**GIVEN DATA:**
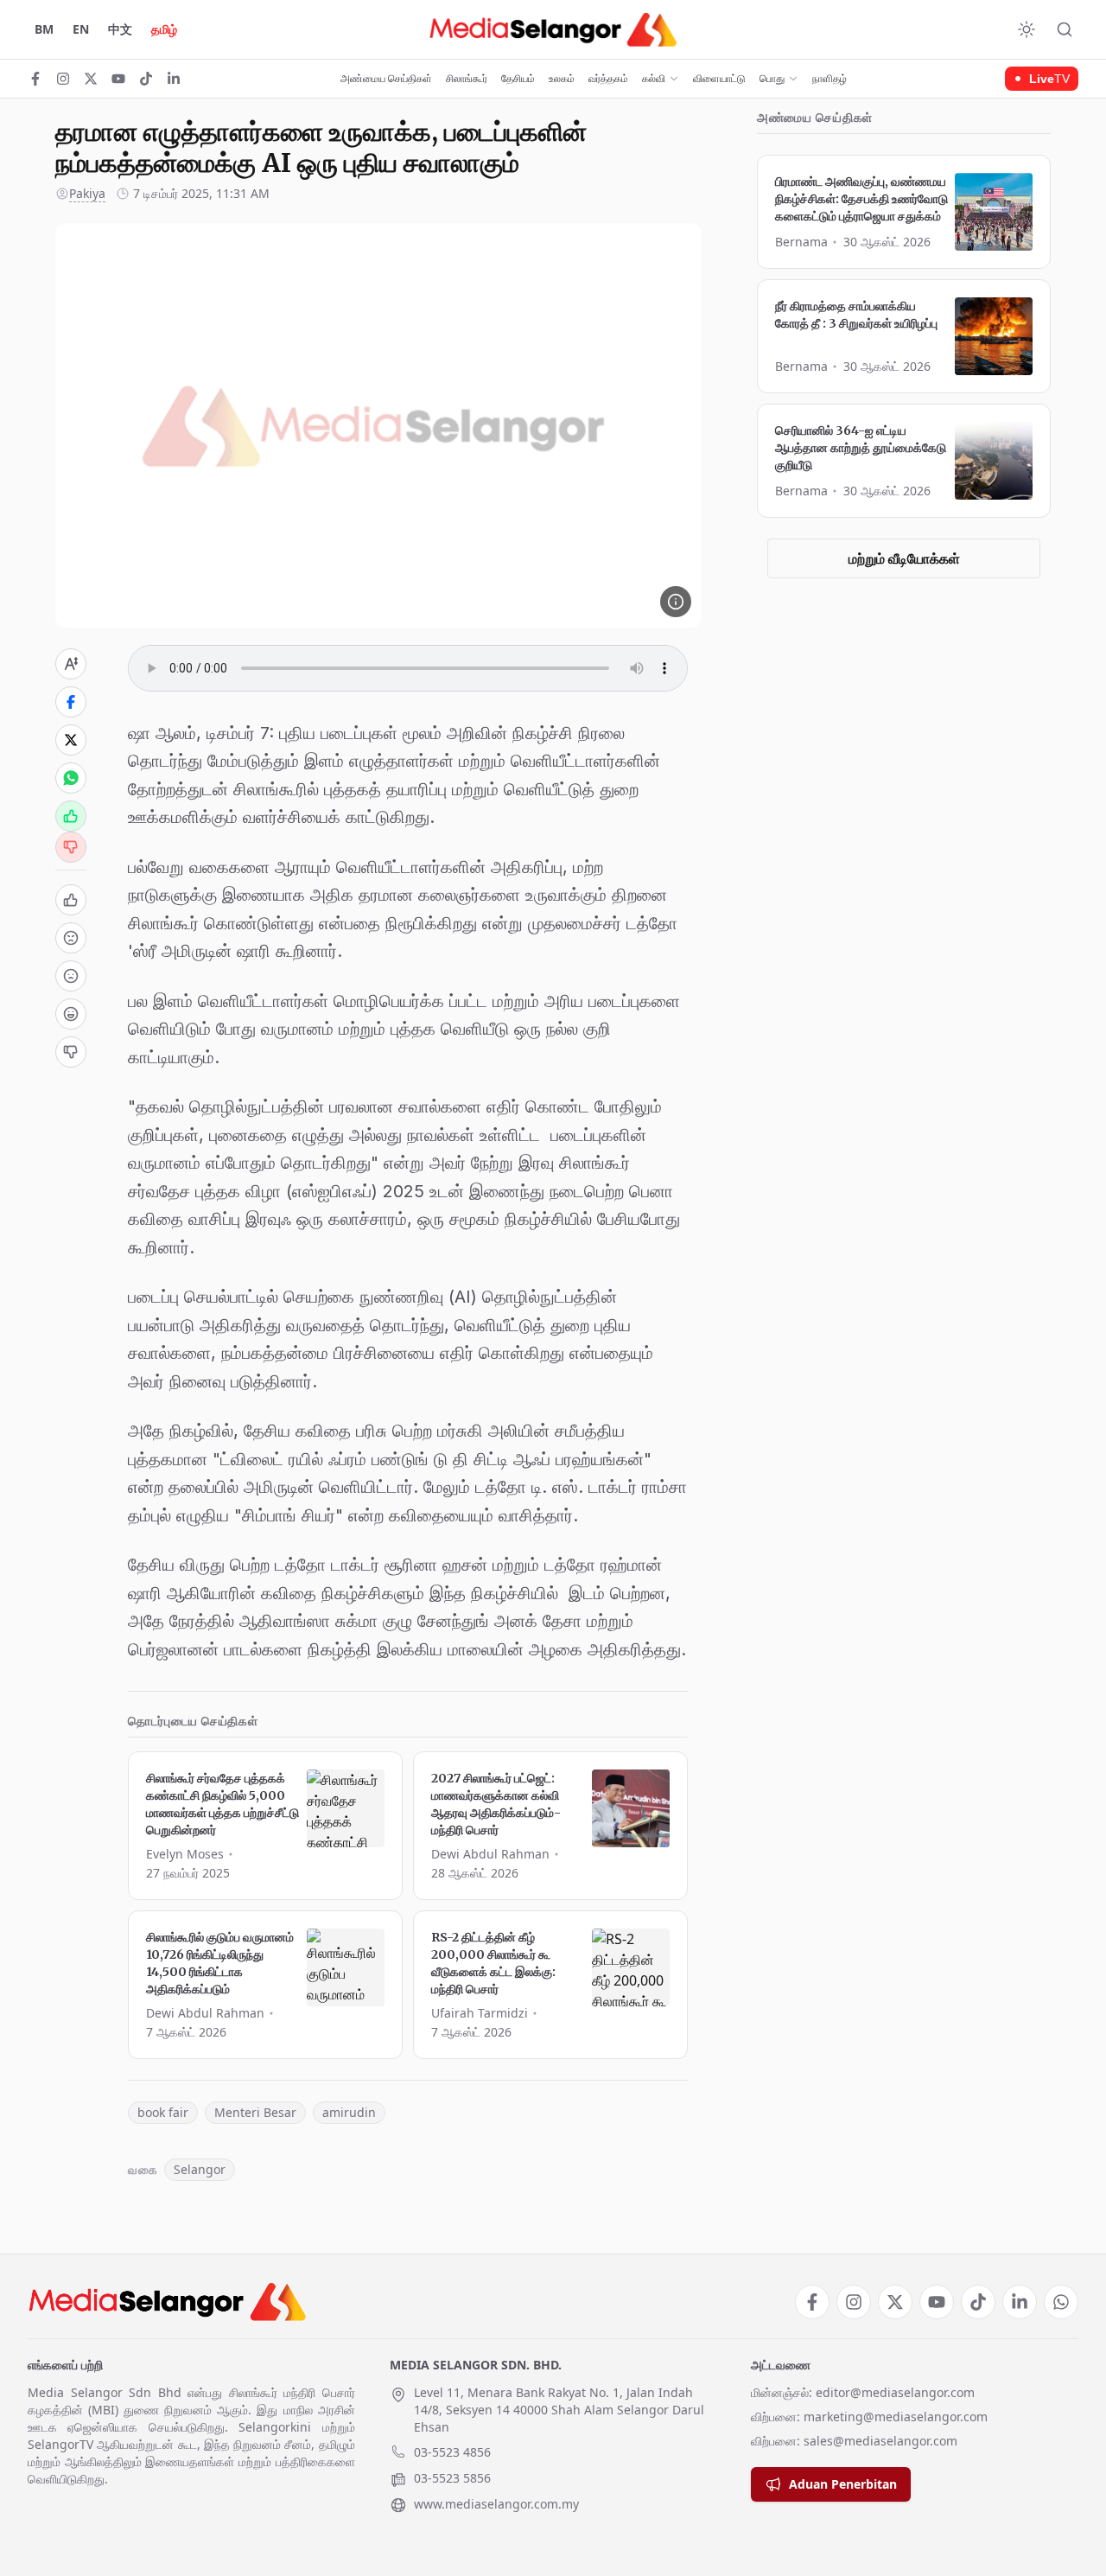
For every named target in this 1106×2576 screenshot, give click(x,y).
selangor (200, 2169)
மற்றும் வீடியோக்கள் (904, 558)
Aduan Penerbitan (843, 2484)
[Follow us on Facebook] (35, 78)
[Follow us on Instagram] (63, 78)
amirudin (349, 2112)
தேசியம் (518, 79)
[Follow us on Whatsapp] (1061, 2302)
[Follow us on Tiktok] (146, 78)
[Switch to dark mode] (1026, 29)
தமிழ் (164, 29)
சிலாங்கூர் (466, 79)
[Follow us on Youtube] (118, 78)
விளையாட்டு (719, 79)
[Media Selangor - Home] (553, 29)
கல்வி (653, 79)
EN (81, 29)
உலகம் (562, 79)
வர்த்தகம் (608, 79)
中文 (120, 29)
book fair (162, 2112)
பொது (772, 79)
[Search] (1064, 29)
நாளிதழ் (829, 79)
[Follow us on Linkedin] (173, 78)
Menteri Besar (255, 2112)
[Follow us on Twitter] (91, 78)
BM (44, 29)
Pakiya (87, 193)
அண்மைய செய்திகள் (386, 79)
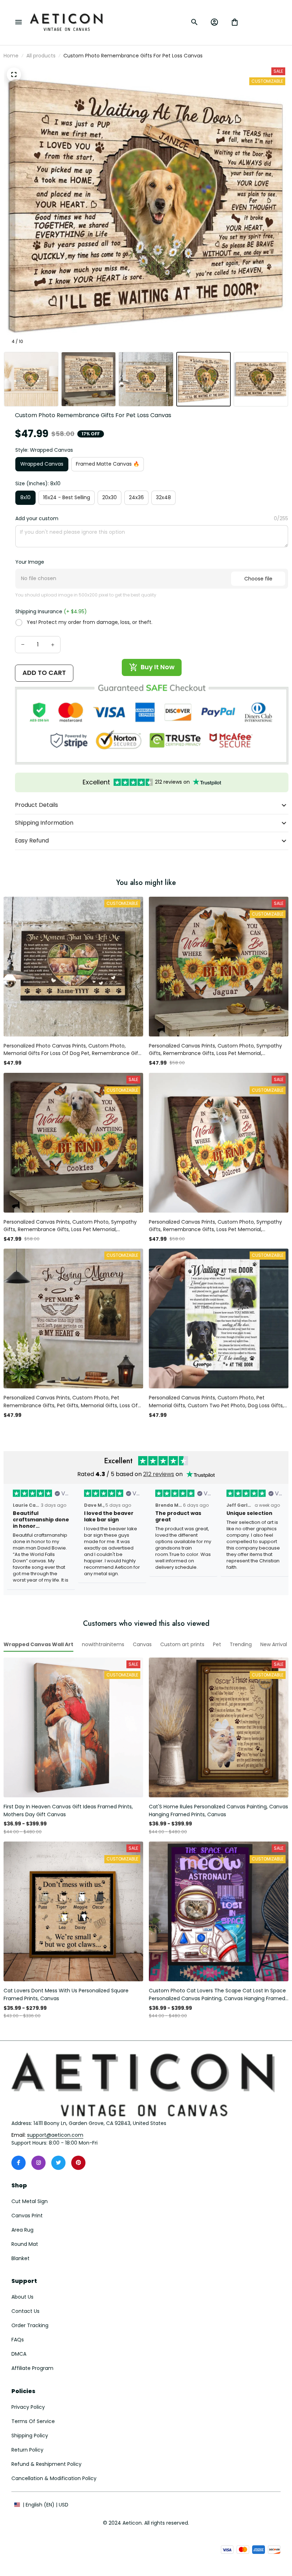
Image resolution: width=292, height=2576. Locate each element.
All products (41, 55)
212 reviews (158, 1474)
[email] (55, 2135)
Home (11, 55)
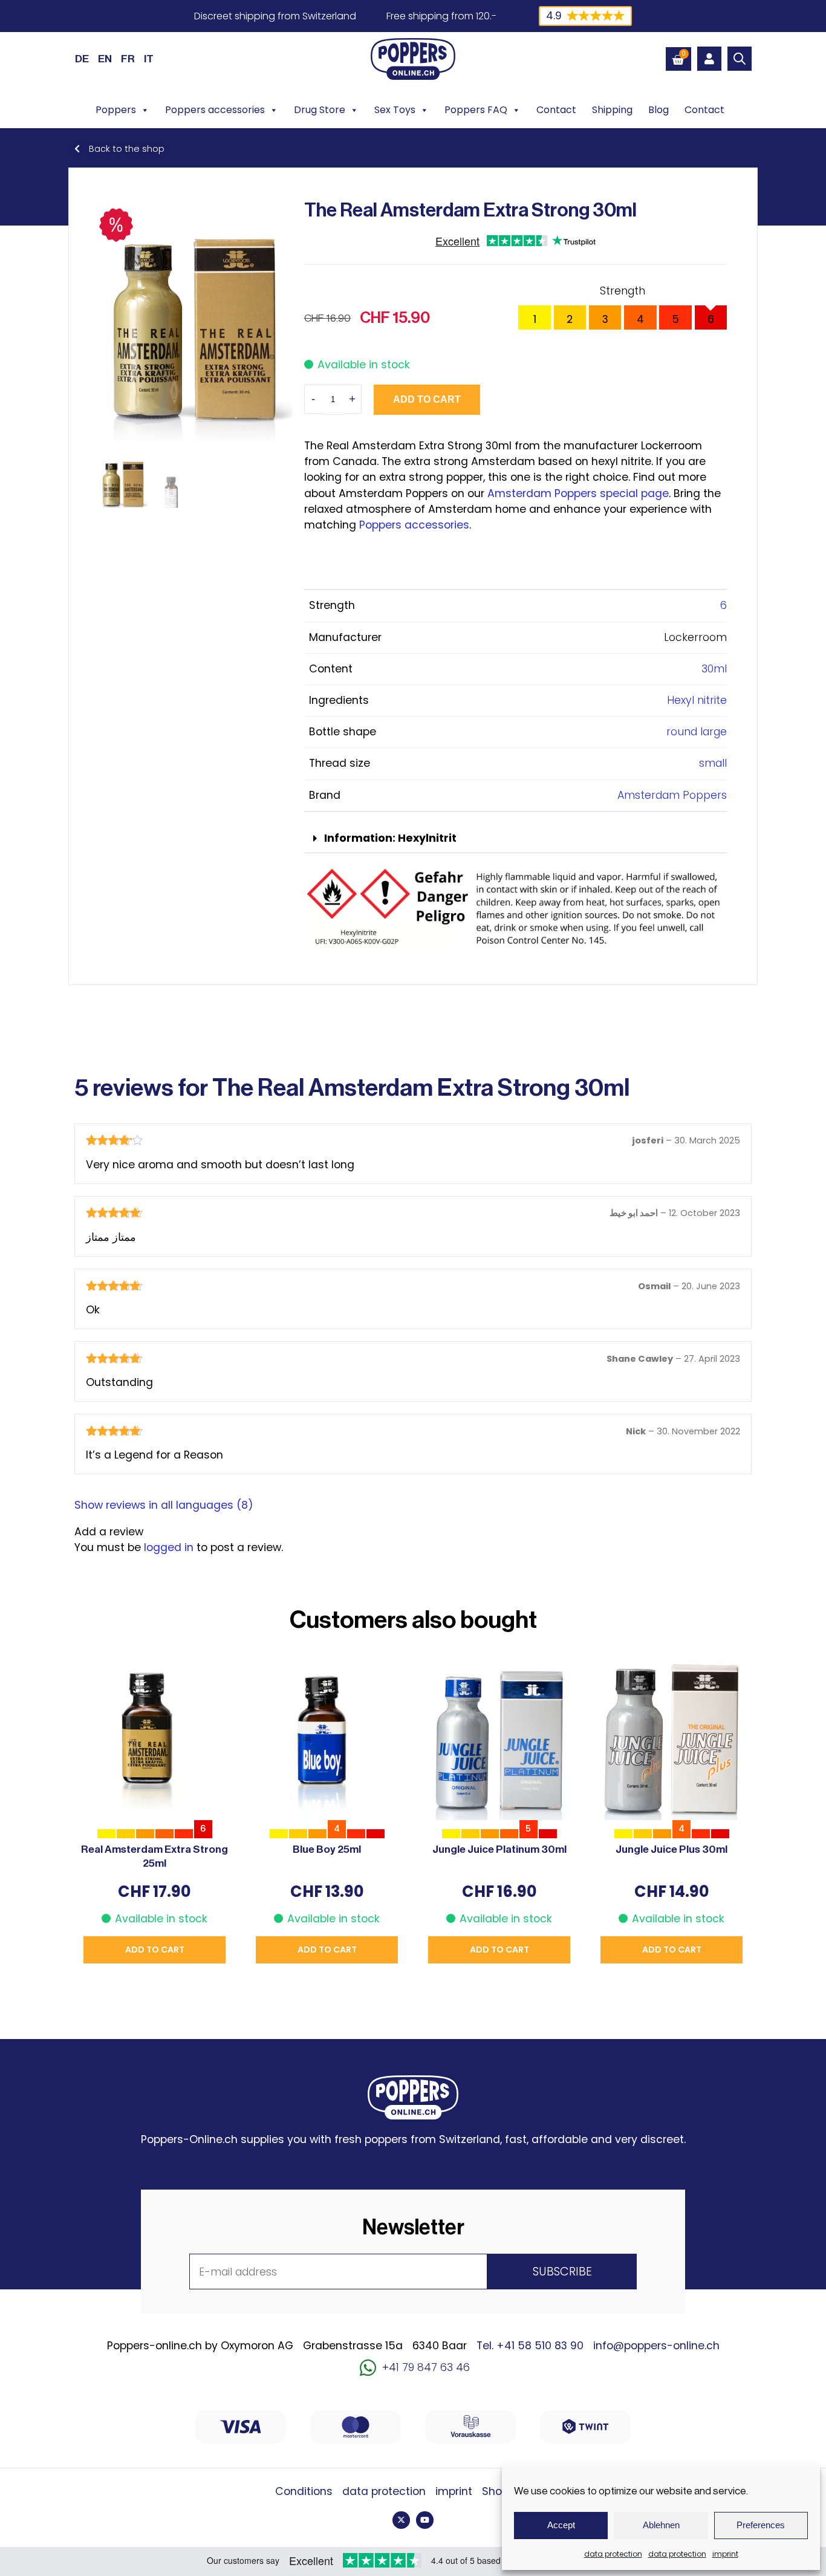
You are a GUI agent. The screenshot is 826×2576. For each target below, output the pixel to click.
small (713, 763)
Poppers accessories (215, 110)
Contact (556, 110)
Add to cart (427, 399)
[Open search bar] (739, 59)
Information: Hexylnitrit (390, 838)
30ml (714, 669)
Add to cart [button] (154, 1949)
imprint (725, 2554)
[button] (515, 839)
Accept (561, 2525)
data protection (613, 2554)
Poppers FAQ (475, 110)
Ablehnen (661, 2525)
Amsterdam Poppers (672, 795)
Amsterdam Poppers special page (578, 493)
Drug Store (319, 110)
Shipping (612, 110)
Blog (658, 110)
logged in (168, 1547)
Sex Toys (394, 110)
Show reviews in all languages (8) (163, 1505)
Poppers (116, 110)
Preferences (761, 2525)
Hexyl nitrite (697, 700)
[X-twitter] (401, 2520)
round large (696, 731)
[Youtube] (425, 2520)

**DIRECTIONS FOR THIS TASK:**
Starting at the line that contains "Amsterdam Poppers special page (578, 493)", retype each line through the end of the listing above and nothing else.

**ANSWER TO THIS PROBLEM:**
Amsterdam Poppers special page (578, 493)
Drug Store (319, 110)
Shipping (612, 110)
Blog (658, 110)
logged in (168, 1547)
Sex Toys (394, 110)
Show reviews in all languages (8) (163, 1505)
Poppers (116, 110)
Preferences (761, 2525)
Hexyl nitrite (697, 700)
[X-twitter] (401, 2520)
round large (696, 731)
[Youtube] (425, 2520)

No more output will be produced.